Text and element pointing entries:

━━━

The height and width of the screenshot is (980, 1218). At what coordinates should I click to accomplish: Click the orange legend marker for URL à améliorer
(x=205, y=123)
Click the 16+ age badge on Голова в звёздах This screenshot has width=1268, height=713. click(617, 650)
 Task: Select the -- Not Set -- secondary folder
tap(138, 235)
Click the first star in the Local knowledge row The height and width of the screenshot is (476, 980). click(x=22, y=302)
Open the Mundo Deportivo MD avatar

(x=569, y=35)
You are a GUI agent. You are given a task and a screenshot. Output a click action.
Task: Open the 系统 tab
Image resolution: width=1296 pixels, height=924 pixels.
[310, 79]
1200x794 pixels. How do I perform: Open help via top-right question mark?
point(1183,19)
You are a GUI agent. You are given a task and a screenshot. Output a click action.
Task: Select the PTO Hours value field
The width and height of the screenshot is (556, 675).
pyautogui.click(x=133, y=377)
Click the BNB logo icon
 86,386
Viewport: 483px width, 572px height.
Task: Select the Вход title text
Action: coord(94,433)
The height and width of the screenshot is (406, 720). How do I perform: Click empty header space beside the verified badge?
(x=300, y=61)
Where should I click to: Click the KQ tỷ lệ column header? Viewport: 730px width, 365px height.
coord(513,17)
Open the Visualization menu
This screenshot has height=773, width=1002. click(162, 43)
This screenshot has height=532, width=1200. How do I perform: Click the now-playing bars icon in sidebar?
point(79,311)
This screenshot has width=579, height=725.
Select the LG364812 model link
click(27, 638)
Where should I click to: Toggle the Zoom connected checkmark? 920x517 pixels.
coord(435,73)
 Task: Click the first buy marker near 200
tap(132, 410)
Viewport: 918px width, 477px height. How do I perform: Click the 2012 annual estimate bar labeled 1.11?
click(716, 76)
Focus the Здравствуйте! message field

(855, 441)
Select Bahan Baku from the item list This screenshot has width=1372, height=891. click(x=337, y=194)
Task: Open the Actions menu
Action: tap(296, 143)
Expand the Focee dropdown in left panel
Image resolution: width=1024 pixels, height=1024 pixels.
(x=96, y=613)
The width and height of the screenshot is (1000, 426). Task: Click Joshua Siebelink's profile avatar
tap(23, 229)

━━━

Convert every line of the entries above into a JSON array of strings, one string per line, omitting blank lines.

[
  "The height and width of the screenshot is (980, 1218). At what coordinates should I click to accomplish: Click the orange legend marker for URL à améliorer",
  "(x=205, y=123)",
  "Click the 16+ age badge on Голова в звёздах This screenshot has width=1268, height=713. click(617, 650)",
  " Task: Select the -- Not Set -- secondary folder",
  "tap(138, 235)",
  "Click the first star in the Local knowledge row The height and width of the screenshot is (476, 980). click(x=22, y=302)",
  "Open the Mundo Deportivo MD avatar",
  "(x=569, y=35)",
  "You are a GUI agent. You are given a task and a screenshot. Output a click action.",
  "Task: Open the 系统 tab",
  "Image resolution: width=1296 pixels, height=924 pixels.",
  "[310, 79]",
  "1200x794 pixels. How do I perform: Open help via top-right question mark?",
  "point(1183,19)",
  "You are a GUI agent. You are given a task and a screenshot. Output a click action.",
  "Task: Select the PTO Hours value field",
  "The width and height of the screenshot is (556, 675).",
  "pyautogui.click(x=133, y=377)",
  "Click the BNB logo icon",
  " 86,386",
  "Viewport: 483px width, 572px height.",
  "Task: Select the Вход title text",
  "Action: coord(94,433)",
  "The height and width of the screenshot is (406, 720). How do I perform: Click empty header space beside the verified badge?",
  "(x=300, y=61)",
  "Where should I click to: Click the KQ tỷ lệ column header? Viewport: 730px width, 365px height.",
  "coord(513,17)",
  "Open the Visualization menu",
  "This screenshot has height=773, width=1002. click(162, 43)",
  "This screenshot has height=532, width=1200. How do I perform: Click the now-playing bars icon in sidebar?",
  "point(79,311)",
  "This screenshot has width=579, height=725.",
  "Select the LG364812 model link",
  "click(27, 638)",
  "Where should I click to: Toggle the Zoom connected checkmark? 920x517 pixels.",
  "coord(435,73)",
  " Task: Click the first buy marker near 200",
  "tap(132, 410)",
  "Viewport: 918px width, 477px height. How do I perform: Click the 2012 annual estimate bar labeled 1.11?",
  "click(716, 76)",
  "Focus the Здравствуйте! message field",
  "(855, 441)",
  "Select Bahan Baku from the item list This screenshot has width=1372, height=891. click(x=337, y=194)",
  "Task: Open the Actions menu",
  "Action: tap(296, 143)",
  "Expand the Focee dropdown in left panel",
  "Image resolution: width=1024 pixels, height=1024 pixels.",
  "(x=96, y=613)",
  "The width and height of the screenshot is (1000, 426). Task: Click Joshua Siebelink's profile avatar",
  "tap(23, 229)"
]